Member of the Central Bank’s Board of Directors, Fakher Bouferna, told our source that the Central Bank has failed in some areas but succeeded in others, stressing that one year is not sufficient to judge the performance of the Central Bank’s Board of Directors. He explained that the Board’s decision to withdraw currency was a courageous one that helped curb wage growth and the flow of subsidies, and contributed to increasing oil production alongside the unification of the development budget.

Bouferna added that, within the framework of the Central Bank’s efforts to promote a culture of banking investment, and with regard to the rules governing investment funds—previously known under the Investment Fund regulations—it is expected that, during the next meeting or the one following it, the rules for investment funds will be issued.
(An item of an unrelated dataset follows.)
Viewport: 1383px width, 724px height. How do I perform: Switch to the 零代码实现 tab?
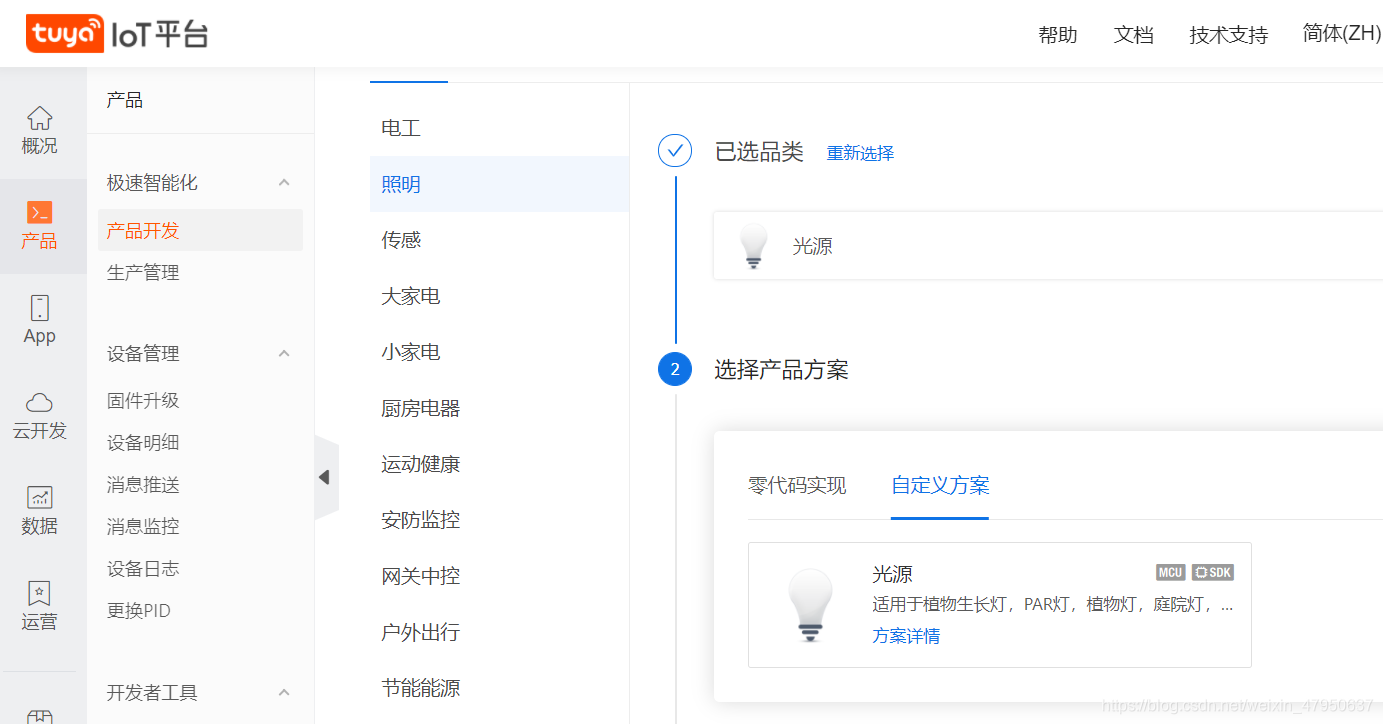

These rules will contribute to organizing the work of such funds in a way that allows banks to invest their funds and also enables depositors to invest their money.

Bouferna concluded his statement by saying that these regulations were prepared in partnership between the Central Bank and the Capital Market Authority, due to the existence of legal overlap regarding investment funds. Law No. 46 of 2012 granted the Central Bank of Libya the authority to approve investment funds, while Law No. 11 of 2010, which governs the capital market, assigned the supervision and oversight of these funds to the Capital Market Authority. This resulted in a legal duality between the Central Bank and the Authority, which was addressed through a joint committee between the two entities and stipulated in the new rules. Accordingly, the issue has been resolved.